How to build this image

  1. Download MQIPT for Linux x86_64 from Fix Central. The name of the download file is similar to 9.3.x.x-IBM-MQIPT-LinuxX64.tar.gz.
  2. Ensure the MQIPT downloaded tar file is available in this directory.
  3. Run the following command in this directory to build the container image: docker build --build-arg MQIPT_ARCHIVE=<tar_file_name> -t mqipt .

Once the build has completed you will have a new container image called mqipt:latest which contains MQIPT.

How to run this image

Before you run the MQIPT container image you should understand how MQIPT operates. You can read about MQIPT in the IBM MQ documentation.

  1. Create a MQIPT home directory that can be mounted to a container. The MQIPT home directory contains configuration files and log files that are produced when MQIPT runs.
  2. Create your MQIPT configuration file in the MQIPT home directory. This file must be called mqipt.conf. A sample configuration file is supplied with MQIPT in samples/mqiptSample.conf.
  3. Run the following command to start a container with your built MQIPT image: docker run -d --volume <mqiptHome>:/var/mqipt -p <hostPort>:<containerPort> mqipt where mqiptHome is the MQIPT home directory you created in step 1, and containerPort is a port to be exposed that MQIPT is listening on, such as a route port.

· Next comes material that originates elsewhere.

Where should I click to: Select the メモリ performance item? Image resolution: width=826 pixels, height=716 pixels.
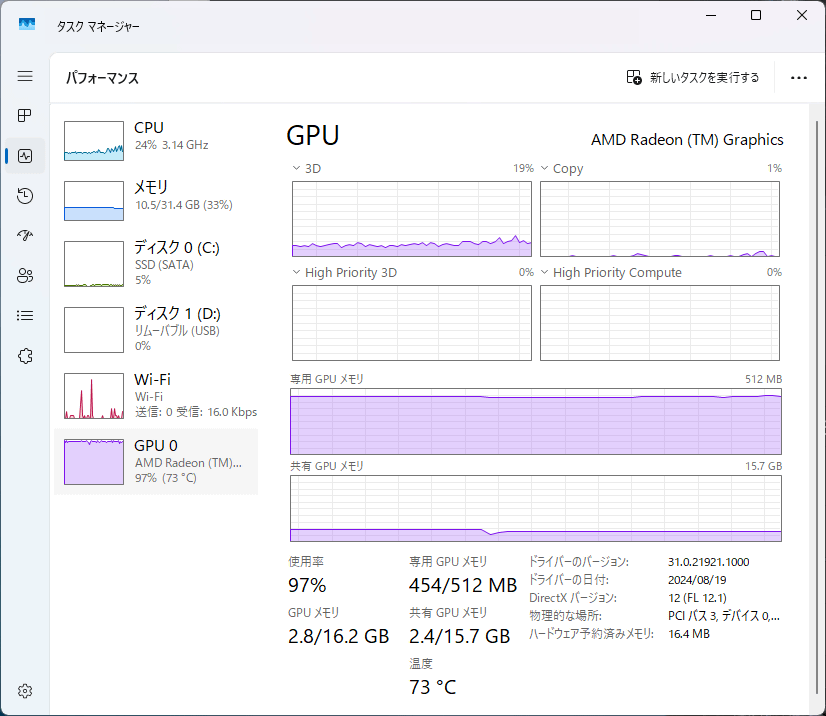point(156,200)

If you want the container ports to be accessible outside of the host you must expose the required ports. This maps the container port to a port on the host, so that you can connect to the port on the host and access MQIPT. You might need to provide more than one -p parameters to expose all the ports that are required by your MQIPT configuration. Note: These ports must be available on the host. If the ports are not available, the Docker container will not start.

For more information about how to expose container ports, see Docker Run reference.

Further information

For more information about MQIPT, see MQIPT documentation in the IBM MQ documentation.

License

The Dockerfile and associated code and scripts are provided as-is and licensed under the Apache License 2.0.